Early life and education 
Faustino was born on November 12, 1965, in Itogon, Benguet, and grew up in Malolos, Bulacan. He is the son of retired Philippine Army colonel, Jose Faustino Sr. Faustino entered the Philippine Military Academy in 1983 and graduated as part of the Maringal Class of 1988.

After graduation, he undertook various military, leadership and staff courses both locally and abroad. He ranked 2nd of his class in the Scout Ranger Course and serves as a qualified member of the 1st Scout Ranger Regiment and the Special Forces. He also finished at the top of his class in the Infantry Officer Basic and Advanced Infantry Officer courses at the National Defense College of the Philippines. Faustino completed the Command and General Staff Course at the Republic of Korea Army College and the United Nations Integrated Mission Staff Officers Course in Canada.

Military career 
Faustino served in various special forces, infantry, intelligence, and staff positions. As lieutenant, he was assigned to the 1st Scout Ranger Regiment, and served as commander of the 7th Scout Ranger Company in 1992. He served as an intelligence and operations officer in the 1st Scout Ranger Regiment, the Assistant Chief of Staff for Comptrollership of the Intelligence and Security Group, the Assistant Chief of Staff for Intelligence of 10th Infantry Division, the Deputy G2 of the Philippine Army, the Assistant Chief of Unified Command Staff for Intelligence of the National Capital Region Command, and the Assistant Chief of Staff for Education and Training of the Philippine Army.

Faustino also undertook various academic posts at his alma-mater, the Philippine Military Academy, where he was named as the Administration and Tactical Officer of the Headquarters Tactics Group, as the Head of Tactics Group, and as the Commandant of Cadets. He served as the Commandant of Scout Ranger Training School of Camp Tecson in San Miguel, Bulacan, and as the commander of the 11th Intelligence Service Unit, under the Intelligence and Security Group. Faustino assumed command of the 35th Infantry Battalion and then of the 501st Infantry Brigade.

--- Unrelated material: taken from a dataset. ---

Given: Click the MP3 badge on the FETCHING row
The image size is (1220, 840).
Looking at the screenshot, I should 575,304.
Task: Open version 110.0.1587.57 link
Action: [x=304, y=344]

Faustino also served as the Chief of Staff of the Philippine Army, and became commander of the 10th Infantry Division. Under his leadership from December 2018 to January 2020, the 10th Infantry Division launched military operations against the New People's Army, and dismantled Pulang Bagani commands and guerrilla fronts within the division's jurisdiction. In January 2020, he was named commander of the Eastern Mindanao Command, and served in this position until February 2021. He led the area's implementation of the Executive Order 70 continuing to instigate military operations against the New People's Army, while creating a nation-building approach in order to achieve long-lasting peace in the country and promoting community-building programs.

Acting Commanding General of the Philippine Army 
In February 2021, Faustino was designated Acting Commanding General of the Philippine Army, upon the promotion of then Lieutenant General Cirilito Sobejana to Chief of Staff of the Armed Forces of the Philippines.

He aimed to continue the modernization and reorganization programs of his predecessors, but his appointment even in an acting capacity was questioned by the Commission on Appointments, particularly by Senator Panfilo Lacson. During a confirmation hearing, Senator Lacson, citing Section 4 of the Republic Act No. 8186, read "no officer shall be assigned or designated to certain key positions including the Commanding General of the Philippine Army if he has less than one year of active service remaining prior to compulsory retirement at the age of 56." Shortly after, Faustino was removed from office and only served as acting commanding general for 87 days.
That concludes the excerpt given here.